Understanding GPT-3: From Embeddings to Predictions | Transformer

Understanding how GPT-3 works gives us a glimpse into the cutting-edge technology shaping how we interact with the world.

From powering chatbots and virtual assistants to helping businesses automate tasks and individuals learn more efficiently, Knowing how it transforms simple text into meaningful predictions can spark ideas for leveraging it in innovative ways and help us appreciate the complexity behind the AI we use daily.

GPT-3 starts by breaking down text into tiny pieces, called tokens, and assigning each a unique meaning through a massive dictionary of vectors. These vectors soak up context and relationships between words. This thread takes you on a journey through how GPT-3 transforms simple text into intelligent, context-aware predictions.

Let's understand what happens behind the curtain in the input and output layer of this transformer model in this thread.

Almost all of the actual computation are in matrix vector multiplication. Weights are the actual brains, that are learned during training. They determine how a model behaves.

First step of Text Processing:

Break up input into little chunks and turn those chunks into vectors. These chunks are called tokens i.e pieces of words or punctuation.

This process (known fancifully as tokenisation) frequently subdivides words

The model has predefined words vocabulary, some list of all possible words.

First matrix we will encounter i.e Embedding matrix has single column for each one of these words. These columns are what determines what vector each word turns into in that first step.
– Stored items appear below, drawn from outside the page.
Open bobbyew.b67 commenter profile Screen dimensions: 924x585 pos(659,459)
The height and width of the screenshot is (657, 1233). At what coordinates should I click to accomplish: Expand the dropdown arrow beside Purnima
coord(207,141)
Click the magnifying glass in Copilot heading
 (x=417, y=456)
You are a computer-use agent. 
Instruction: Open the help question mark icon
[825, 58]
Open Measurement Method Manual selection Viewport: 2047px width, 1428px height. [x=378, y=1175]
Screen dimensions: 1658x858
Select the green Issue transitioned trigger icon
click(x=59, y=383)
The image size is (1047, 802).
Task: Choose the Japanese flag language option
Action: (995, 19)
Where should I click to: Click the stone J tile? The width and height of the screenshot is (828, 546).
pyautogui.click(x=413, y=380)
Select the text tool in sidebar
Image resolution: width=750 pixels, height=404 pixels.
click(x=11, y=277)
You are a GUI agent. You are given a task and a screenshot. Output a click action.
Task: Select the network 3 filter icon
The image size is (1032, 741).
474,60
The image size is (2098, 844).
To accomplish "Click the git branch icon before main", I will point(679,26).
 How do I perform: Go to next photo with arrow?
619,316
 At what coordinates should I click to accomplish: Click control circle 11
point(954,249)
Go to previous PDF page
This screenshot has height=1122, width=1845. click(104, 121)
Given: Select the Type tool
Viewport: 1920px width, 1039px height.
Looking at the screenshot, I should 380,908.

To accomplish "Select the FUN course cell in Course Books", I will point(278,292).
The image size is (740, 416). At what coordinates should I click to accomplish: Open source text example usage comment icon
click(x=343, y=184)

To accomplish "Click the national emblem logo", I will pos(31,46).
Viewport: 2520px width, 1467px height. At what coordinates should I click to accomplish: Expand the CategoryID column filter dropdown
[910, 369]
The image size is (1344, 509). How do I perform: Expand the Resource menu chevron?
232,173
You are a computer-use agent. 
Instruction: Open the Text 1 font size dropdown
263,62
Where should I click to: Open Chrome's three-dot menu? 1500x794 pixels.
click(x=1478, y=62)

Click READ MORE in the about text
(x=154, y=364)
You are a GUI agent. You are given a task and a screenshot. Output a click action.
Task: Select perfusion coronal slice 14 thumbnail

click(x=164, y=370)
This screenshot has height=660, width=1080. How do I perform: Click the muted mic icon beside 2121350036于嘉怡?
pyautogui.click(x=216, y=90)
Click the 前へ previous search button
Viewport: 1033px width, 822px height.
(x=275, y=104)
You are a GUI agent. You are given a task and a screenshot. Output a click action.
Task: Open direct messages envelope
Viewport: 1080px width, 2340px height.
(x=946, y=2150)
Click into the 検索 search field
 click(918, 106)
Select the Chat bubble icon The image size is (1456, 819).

Turning words into vectors.

Word embeddings in GPT3 has 12,288 dimensions.

These embedding matrix who columns tells us what happens to each word, is the first pile of weight in our model.

Using GPT-3 numbers the vocabulary size is 50, 257. Again technically this consists not of words per se, but of tokens.
Embedding dimension is 12,288

617 Million weights are added to the pool of parameters in GPT3 just from embedding matrix. In the case of Transformer, you wanna think of vectors in the embedding space as not merly representing individual words, they encode information about the position of that word. We should think about these vector as having the capacity to soak in context.

Think about it as our understanding of a given word. The meaning of that word is clearly informed by the surroundings. Sometimes this includes context from long distance away. So when putting together a model that has the ability to predict what word comes next. The goal is to somehow empower it to incorporate context efficiently.

In the very first step, when we converted that sentences into array of vectors from using embedding matrix. Each one of the vector is simply plucked out of the embedding matrix, so initially each one can only encode the meaning of the single word without any input from the surrounding.

The primary goal of this network the vector flows through is to enable each one of these vectors to soak up a meaning that's much more rich and specific than what mere individual words could represents.

The network can only process fixed number of vectors at a time, known as context size.

For GPT-3 it was trained with a context size of 2048.

The data flowing through the network always looks like 2048 columns, and 12,288 dimensions.

The context size limits how much text the transformer can incorporate when it's making a prediction of next word.

This is why long conversation with certain chatbots loose the context of thread of conversation as the conversation grew too long.

What happens in the output layer?

Desired output is a probability distribution over all tokens that might come next.

If we have a seed text:

arry Potter was a highly unusual boy ... least favourite teacher, Professor ???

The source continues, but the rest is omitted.